In her book The Four Tendencies, Rubin provides some tips on how to effectively communicate with each of the four tendencies (upholder, obliger, questioner, and rebel). She gives advice on things to say that will satisfy all four tendencies and shares questions you can ask someone to determine what tendency they belong to.

Keep reading to learn about Gretchen Rubin’s The Four Tendencies framework and how to communicate with each tendency.

Communicating Effectively With Other Types

The best general rule of thumb is: let others do what works for them. As long as tasks are getting done, people should be allowed to do them however they want to do them.

When trying to persuade someone else to do something, most of us only consider what works for us, not what works for the other person. This only works if someone responds to the exact same things we do. None of the tendencies is shameful or problematic, and none of them is right or better. Whatever works for that tendency is fine. What “should” work for someone else isn’t a useful idea: finding what works for every person should be the goal. 

Remember these general rules about Gretchen Rubin’s four tendencies and what they need to do things:

  • Upholders just want to know what needs to be done, and they’ll do it. They value self-command and performance.
  • Questioners want good reasons for doing what needs to be done. They value purpose and justification.
  • Obligers want someone to hold them accountable for what needs to be done. They value teamwork and duty.
  • Rebels need freedom and choice to accomplish tasks. They value identity and authenticity.

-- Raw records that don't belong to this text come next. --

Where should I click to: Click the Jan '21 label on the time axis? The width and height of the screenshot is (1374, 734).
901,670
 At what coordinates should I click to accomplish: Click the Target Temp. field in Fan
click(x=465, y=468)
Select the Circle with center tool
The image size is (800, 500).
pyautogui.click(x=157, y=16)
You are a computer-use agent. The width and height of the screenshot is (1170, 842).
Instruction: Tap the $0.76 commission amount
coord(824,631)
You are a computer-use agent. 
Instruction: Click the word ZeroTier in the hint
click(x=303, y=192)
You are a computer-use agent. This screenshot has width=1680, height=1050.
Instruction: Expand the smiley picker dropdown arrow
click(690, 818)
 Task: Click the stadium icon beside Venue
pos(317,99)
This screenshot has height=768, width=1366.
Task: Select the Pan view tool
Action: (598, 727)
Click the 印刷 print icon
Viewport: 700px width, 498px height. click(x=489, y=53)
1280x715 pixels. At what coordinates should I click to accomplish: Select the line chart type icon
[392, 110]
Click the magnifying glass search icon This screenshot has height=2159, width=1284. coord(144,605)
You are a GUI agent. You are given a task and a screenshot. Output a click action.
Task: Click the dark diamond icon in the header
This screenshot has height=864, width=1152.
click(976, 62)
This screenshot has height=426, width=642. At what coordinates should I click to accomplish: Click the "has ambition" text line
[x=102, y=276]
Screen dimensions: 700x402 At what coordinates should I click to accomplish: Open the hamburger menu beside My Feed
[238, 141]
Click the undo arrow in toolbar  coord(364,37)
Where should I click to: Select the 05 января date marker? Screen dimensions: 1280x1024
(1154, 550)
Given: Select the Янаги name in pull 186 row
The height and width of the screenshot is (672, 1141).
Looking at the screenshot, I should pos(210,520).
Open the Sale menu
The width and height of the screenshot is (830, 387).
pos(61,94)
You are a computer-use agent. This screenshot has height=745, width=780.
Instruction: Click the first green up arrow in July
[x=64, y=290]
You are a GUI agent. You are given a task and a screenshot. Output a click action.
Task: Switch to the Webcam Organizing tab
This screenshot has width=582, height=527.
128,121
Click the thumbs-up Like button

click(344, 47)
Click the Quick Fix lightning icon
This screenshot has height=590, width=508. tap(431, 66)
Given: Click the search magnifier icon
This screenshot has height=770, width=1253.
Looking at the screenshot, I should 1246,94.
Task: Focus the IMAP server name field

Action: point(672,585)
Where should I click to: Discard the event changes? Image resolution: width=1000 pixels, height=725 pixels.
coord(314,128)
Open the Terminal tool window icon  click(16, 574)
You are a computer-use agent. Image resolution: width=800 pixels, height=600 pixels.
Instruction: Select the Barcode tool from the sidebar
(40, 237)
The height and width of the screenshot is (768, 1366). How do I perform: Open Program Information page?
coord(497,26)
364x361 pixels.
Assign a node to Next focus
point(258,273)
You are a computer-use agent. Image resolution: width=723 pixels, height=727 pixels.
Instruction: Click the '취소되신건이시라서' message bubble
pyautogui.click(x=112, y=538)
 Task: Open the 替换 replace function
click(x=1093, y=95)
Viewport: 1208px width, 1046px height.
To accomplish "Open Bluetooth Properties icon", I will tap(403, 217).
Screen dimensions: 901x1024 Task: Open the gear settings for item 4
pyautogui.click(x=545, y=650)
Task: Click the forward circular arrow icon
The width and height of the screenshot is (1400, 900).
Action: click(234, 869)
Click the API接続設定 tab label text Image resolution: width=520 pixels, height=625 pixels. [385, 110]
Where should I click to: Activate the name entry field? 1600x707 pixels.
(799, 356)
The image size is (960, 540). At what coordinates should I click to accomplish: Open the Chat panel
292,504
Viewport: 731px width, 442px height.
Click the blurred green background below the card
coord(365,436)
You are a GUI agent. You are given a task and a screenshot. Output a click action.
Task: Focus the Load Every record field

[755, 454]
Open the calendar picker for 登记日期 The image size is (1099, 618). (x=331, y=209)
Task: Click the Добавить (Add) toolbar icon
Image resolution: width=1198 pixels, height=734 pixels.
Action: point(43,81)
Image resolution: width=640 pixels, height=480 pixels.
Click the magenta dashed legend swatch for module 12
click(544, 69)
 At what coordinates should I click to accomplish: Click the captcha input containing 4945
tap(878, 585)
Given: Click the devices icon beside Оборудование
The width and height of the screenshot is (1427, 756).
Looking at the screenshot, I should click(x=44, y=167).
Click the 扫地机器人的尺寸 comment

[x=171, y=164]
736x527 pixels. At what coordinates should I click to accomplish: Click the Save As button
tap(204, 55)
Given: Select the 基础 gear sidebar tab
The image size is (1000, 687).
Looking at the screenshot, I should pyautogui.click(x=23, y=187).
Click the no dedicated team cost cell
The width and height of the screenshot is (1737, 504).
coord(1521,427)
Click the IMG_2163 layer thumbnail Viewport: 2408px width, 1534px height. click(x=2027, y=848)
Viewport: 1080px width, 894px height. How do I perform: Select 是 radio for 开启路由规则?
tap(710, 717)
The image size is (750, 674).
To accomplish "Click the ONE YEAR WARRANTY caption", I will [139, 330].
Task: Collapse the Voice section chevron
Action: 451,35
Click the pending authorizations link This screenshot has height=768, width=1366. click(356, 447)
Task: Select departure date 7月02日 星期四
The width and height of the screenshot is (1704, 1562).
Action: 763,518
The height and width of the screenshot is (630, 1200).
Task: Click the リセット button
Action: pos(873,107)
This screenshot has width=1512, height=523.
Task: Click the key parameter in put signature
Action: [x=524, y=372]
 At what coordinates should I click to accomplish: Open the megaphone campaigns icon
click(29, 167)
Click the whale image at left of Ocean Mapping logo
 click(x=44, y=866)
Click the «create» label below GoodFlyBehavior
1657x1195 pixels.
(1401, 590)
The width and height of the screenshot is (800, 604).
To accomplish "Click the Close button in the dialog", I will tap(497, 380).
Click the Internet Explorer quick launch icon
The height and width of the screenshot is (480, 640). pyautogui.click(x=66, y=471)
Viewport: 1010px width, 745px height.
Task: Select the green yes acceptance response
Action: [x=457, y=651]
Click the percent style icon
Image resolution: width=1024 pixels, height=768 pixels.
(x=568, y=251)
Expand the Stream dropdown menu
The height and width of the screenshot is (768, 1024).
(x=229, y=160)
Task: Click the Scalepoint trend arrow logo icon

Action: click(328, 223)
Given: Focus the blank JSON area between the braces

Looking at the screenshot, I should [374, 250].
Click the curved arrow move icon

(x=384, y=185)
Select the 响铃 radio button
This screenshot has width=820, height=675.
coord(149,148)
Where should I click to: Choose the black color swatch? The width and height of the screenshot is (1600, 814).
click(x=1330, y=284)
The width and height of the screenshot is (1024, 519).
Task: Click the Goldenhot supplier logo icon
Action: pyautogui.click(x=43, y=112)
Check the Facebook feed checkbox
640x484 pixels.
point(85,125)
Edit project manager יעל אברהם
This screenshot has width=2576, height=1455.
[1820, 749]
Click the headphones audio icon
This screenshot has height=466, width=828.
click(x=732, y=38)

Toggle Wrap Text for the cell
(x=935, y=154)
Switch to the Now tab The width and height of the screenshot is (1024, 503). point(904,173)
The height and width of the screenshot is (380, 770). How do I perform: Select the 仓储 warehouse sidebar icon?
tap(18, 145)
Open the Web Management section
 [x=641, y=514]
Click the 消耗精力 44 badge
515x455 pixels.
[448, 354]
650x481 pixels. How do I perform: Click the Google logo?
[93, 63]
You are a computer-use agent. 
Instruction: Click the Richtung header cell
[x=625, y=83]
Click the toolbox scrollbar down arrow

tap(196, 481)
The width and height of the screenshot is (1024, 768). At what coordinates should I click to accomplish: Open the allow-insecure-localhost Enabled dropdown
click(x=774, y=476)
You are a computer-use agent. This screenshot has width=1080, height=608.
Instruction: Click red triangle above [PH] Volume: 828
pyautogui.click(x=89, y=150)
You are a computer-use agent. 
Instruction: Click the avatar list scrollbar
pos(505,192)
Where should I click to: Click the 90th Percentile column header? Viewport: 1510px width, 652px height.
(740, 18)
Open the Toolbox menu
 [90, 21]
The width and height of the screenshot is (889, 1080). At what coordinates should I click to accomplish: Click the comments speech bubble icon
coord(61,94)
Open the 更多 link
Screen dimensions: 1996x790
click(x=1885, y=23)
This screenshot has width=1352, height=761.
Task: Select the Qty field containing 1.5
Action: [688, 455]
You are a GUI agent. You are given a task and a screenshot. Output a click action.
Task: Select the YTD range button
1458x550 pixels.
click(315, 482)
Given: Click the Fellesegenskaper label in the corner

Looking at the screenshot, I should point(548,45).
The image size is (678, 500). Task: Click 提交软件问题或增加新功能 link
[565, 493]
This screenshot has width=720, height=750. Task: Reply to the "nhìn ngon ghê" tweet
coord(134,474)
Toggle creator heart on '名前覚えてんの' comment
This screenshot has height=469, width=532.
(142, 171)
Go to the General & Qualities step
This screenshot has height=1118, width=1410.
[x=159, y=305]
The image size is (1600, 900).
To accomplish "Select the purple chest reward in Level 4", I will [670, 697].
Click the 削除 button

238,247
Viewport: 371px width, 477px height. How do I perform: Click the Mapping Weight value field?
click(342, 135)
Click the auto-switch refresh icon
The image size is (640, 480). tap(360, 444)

There’s no one-size-fits-all rule for persuading other people to do something, but the best advice is to use information, consequences, and choice with everyone. Why does this work? It provides what every tendency needs.

Keeping this information in mind is incredibly useful for professionals whose job requires others to cooperate, such as doctors and health professionals, teachers, managers, bosses, and so on. 

Example: Tendencies in Practice

One profession who could benefit immensely from using this information is police officers. 

Danger can unfold when police officers behave as though civilians should do whatever they tell them however they tell them. Imagine a Questioner being pulled over for reasons unknown to them. The officer walks up to the car and asks the Questioner to step out of the vehicle. The Questioner asks what the offense is. The police officer might take this as a challenge to his authority, when the Questioner is just trying to get all the information. 

The situation can escalate from here, with the police officer doubling-down and refusing to give the Questioner answers (even though the Questioner has every right to know what they’re being pulled over for) and the Questioner can become more agitated the more the police officer pressures them with external and opaque expectations.

Public Pleas for Action

One interesting way the information about four tendencies is useful is in the creation of public signage and requests. Often, signs in public are asking us to do something, but they may or may not be asking in the most efficient manner. 

Rubin offers an example of bathroom signage written by Obligers, for Obligers: “Treat this bathroom better than your bathroom at home. In an office environment, be respectful! Keep it clean for others, if not for yourself.” This line probably wouldn’t be effective with Rebels, for instance.

She observes that signs “Thank you for not smoking” or “Keep off the lawn” make Rebels, especially, want to break those rules, and leave Questioners dissatisfied with the why of the rule.

Rubin cites the information-consequences-choice rule as a great format for all public signage: it appeals to all the tendencies and will result in the most effective plea for action. 

  • Upholders will do it because it’s requested; Questioners will do it because you’ve given them the information; Obligers will do it because you asked and the consequences are spelled out; and Rebels will do it because you’ve given them the choice. 
  • Example of a hotel sign that does this masterfully:: “Reusing towels eliminates the disposal of thousands of gallons of detergent and water each year. If you intend to reuse your towels, please hang them up. If not, please leave them in the bathtub. We appreciate your support of the program, and as always, the choice is yours.”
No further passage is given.